Step Five: Why It Has to Be a Creator

One more wrinkle. Philosophers distinguish externalist systems, where obligation's source sits outside the obligated thing (a moral law "out there"), from internalist systems, where it's built into the thing's own nature (the Aristotelian idea that acting well means acting in line with your nature). Externalist systems face an infinite regress: why am I obligated to a law imposed from entirely outside me? If you answer "because a higher law says follow all moral laws," you can ask the same question about that law, forever. Internalist systems avoid the regress but lose the designer ingredient we just established is necessary — a nature that simply exists, with no author, doesn't obviously generate a "should" either.

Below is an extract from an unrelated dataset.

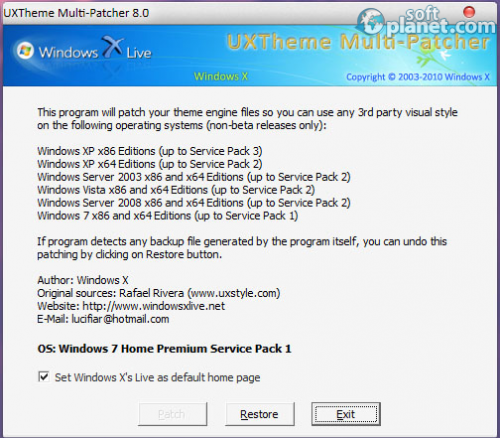Click the softplanet globe watermark icon

pos(370,22)
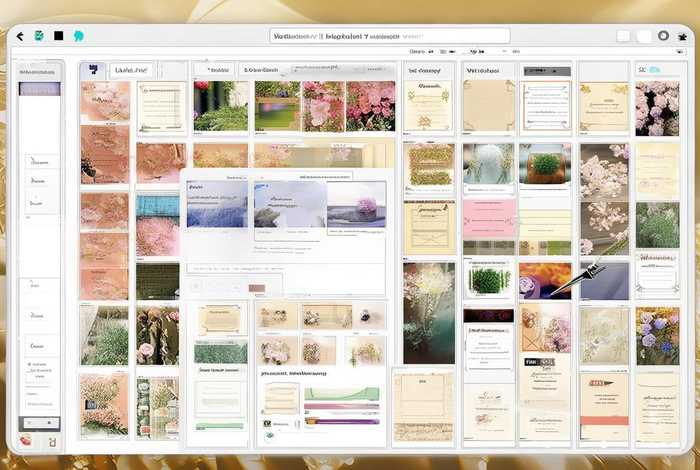
Task: Click the teal chat bubble icon
Action: coord(78,36)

The proposed resolution is creation — a unique kind of making. God doesn't build humans from pre-existing material the way a carpenter builds a chair; He creates the very nature of what it is to be human, then instantiates it in each of us. That gives us both ingredients: the externalist source (from outside us, generating real obligation) and the internalist location (built into our own nature, not an alien imposition). This is close to the approach philosopher Robert Adams takes in Finite and Infinite Goods (1999), grounding morality in God's nature as the standard of goodness itself. My own view blends divine command theory with an Aristotelian theory of natures, though the details of that blend aren't essential here.

The Full Argument

  1. If evil exists, an objective, obligatory standard exists.
  2. If it's obligatory, it was designed by an intelligent agent.
  3. If it's obligatory and designed, that agent was a creator who endowed the obligation (avoiding the externalist regress while keeping the internalist location).
  4. So, if evil exists, an intelligent creator exists.
  5. Evil exists.
  6. So, an intelligent creator (God) exists.

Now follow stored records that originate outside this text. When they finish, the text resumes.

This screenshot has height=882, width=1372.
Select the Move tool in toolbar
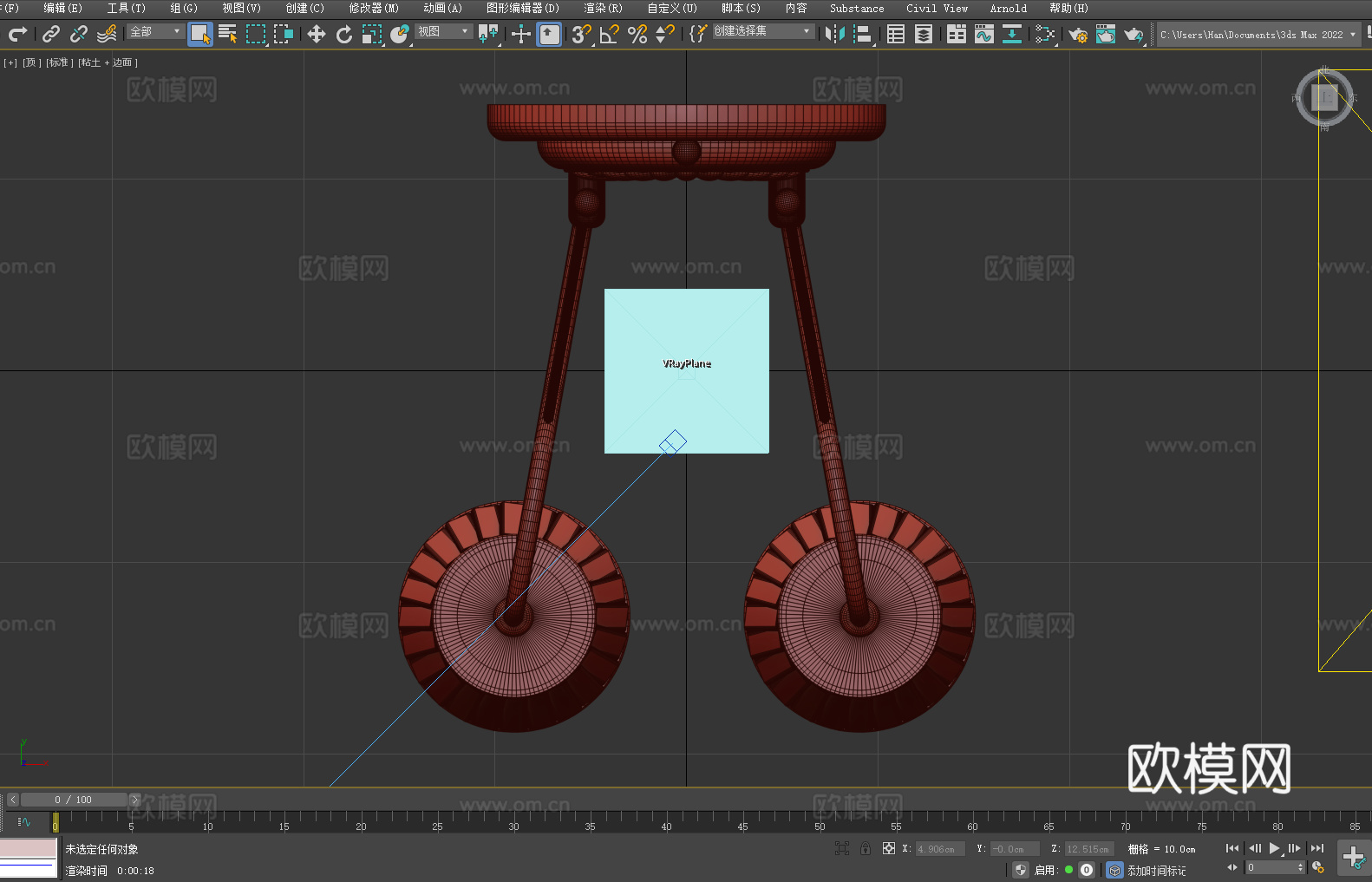[x=317, y=35]
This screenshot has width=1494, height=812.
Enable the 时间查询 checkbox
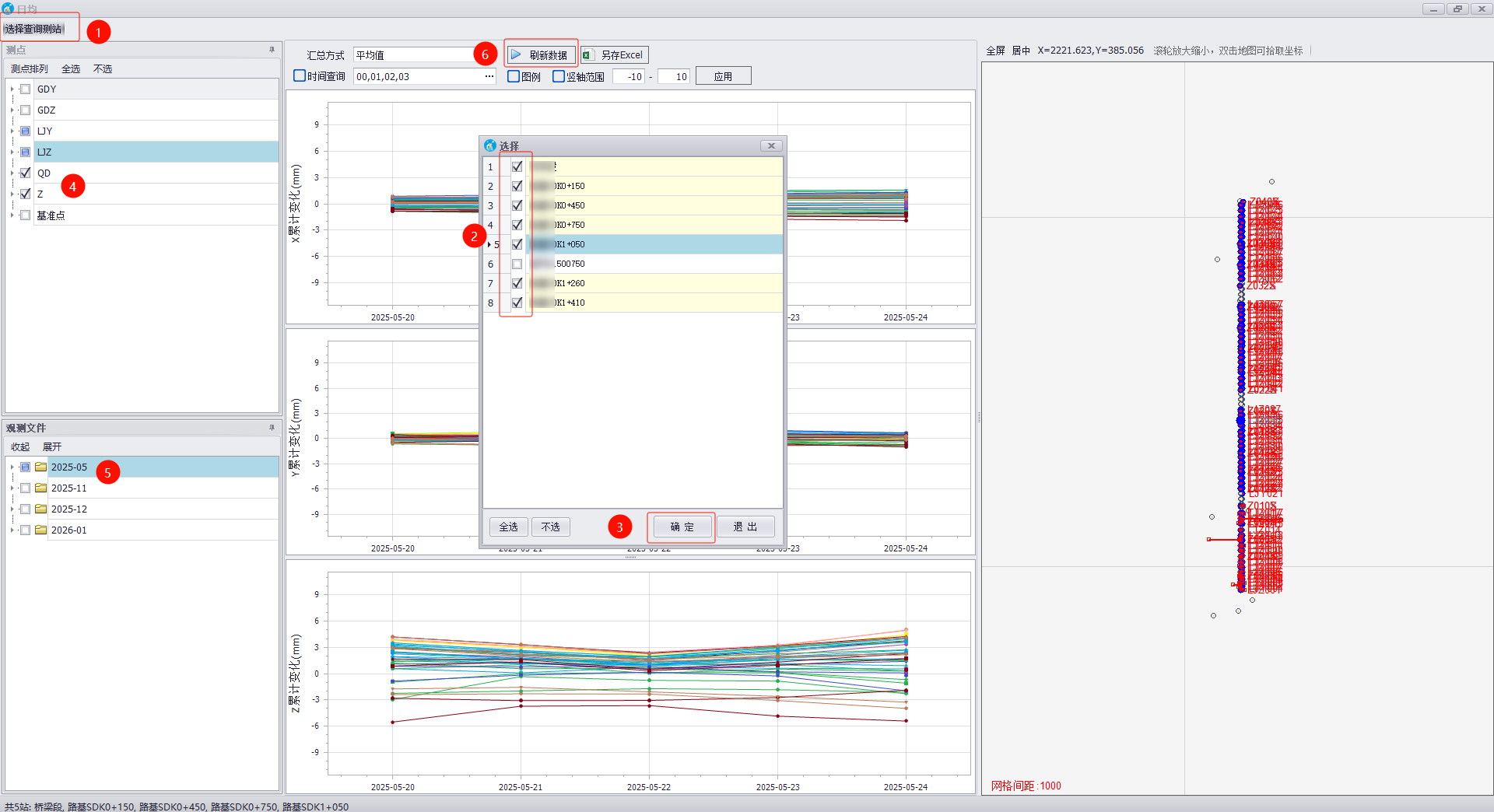(x=300, y=76)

The Problem of Evil's own key premise, worked all the way through, seems to require the very God it was meant to disprove.

Objections

"This entails atheists can't be good or can't have coherent ethics." Not at all — this argument is about what makes moral claims true, not what a person needs to believe to act morally. I played high school basketball (poorly) with no idea the National Federation of State High School Associations even existed, let alone that they wrote the rulebook. I could play by those rules in total ignorance of their source, or make up my own pickup rules and even land on the same ones by accident. None of that disproves there's an actual governing body behind the official rules. Likewise, atheists being deeply moral doesn't disprove that morality's grounding requires God — it just shows you don't need to believe in the grounding to act in line with it.

"There is no such thing as morality — I'll deny (4) after all." Available in principle, but costly. If you asserted "evil exists" as part of the Problem of Evil, with no independent reason to doubt God beyond that argument, then denying evil exists purely to dodge the Moral Argument is special pleading. And there isn't much else to fall back on — the argument from science, for instance, at most supports agnosticism, not atheism.

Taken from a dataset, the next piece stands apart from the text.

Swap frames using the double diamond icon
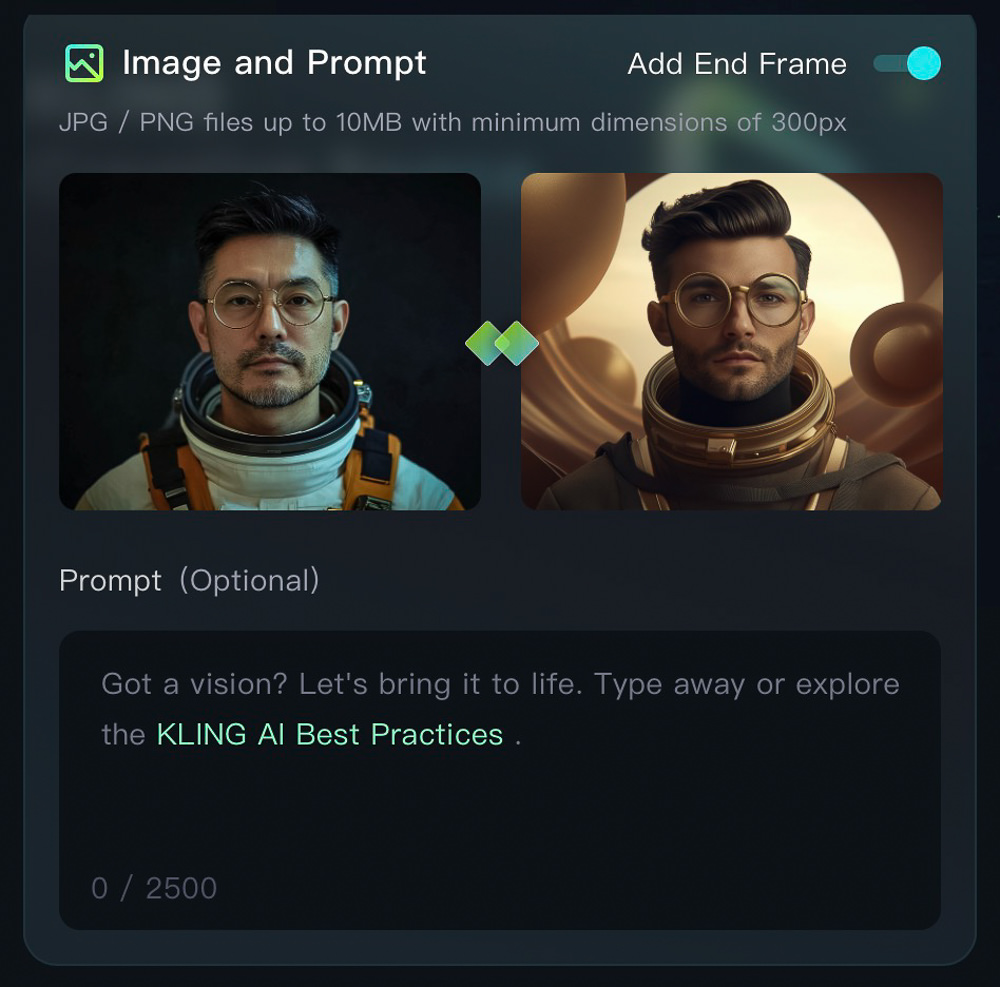The height and width of the screenshot is (987, 1000). click(x=502, y=343)
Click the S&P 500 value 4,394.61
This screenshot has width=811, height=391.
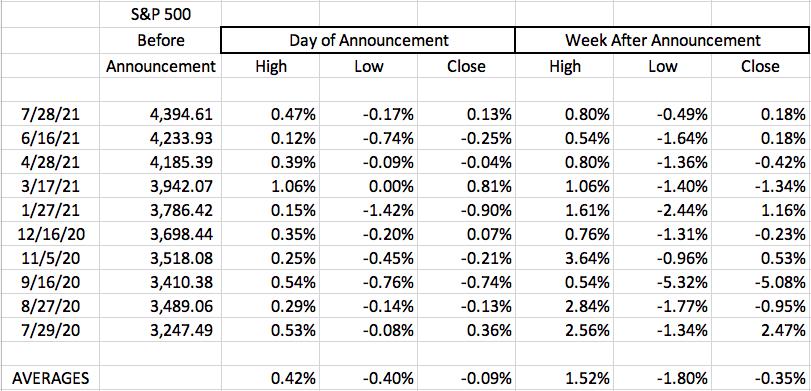tap(160, 114)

"I'm not saying evil exists — just that if God existed, this would count as evil." Clever, but without God, most secular metaethics has no objective "way things should be," so there's no stable fact about what "would" count as evil under a counterfactual God. This collapses into: "if I were in charge, I wouldn't allow this because I don't like it — so if God existed, I imagine He'd share my distaste." That's a much weaker, subjective claim than the "evil exists" the Problem of Evil actually needs.

Why This Matters

What I find fascinating here is structural: this doesn't just defend theism against an attack, it takes the attacker's own ammunition and turns it around. The atheist needs premise (4) to be true in a fully robust, objective, obligatory sense — and that's exactly the kind of premise that seems to require the very thing she's trying to disprove.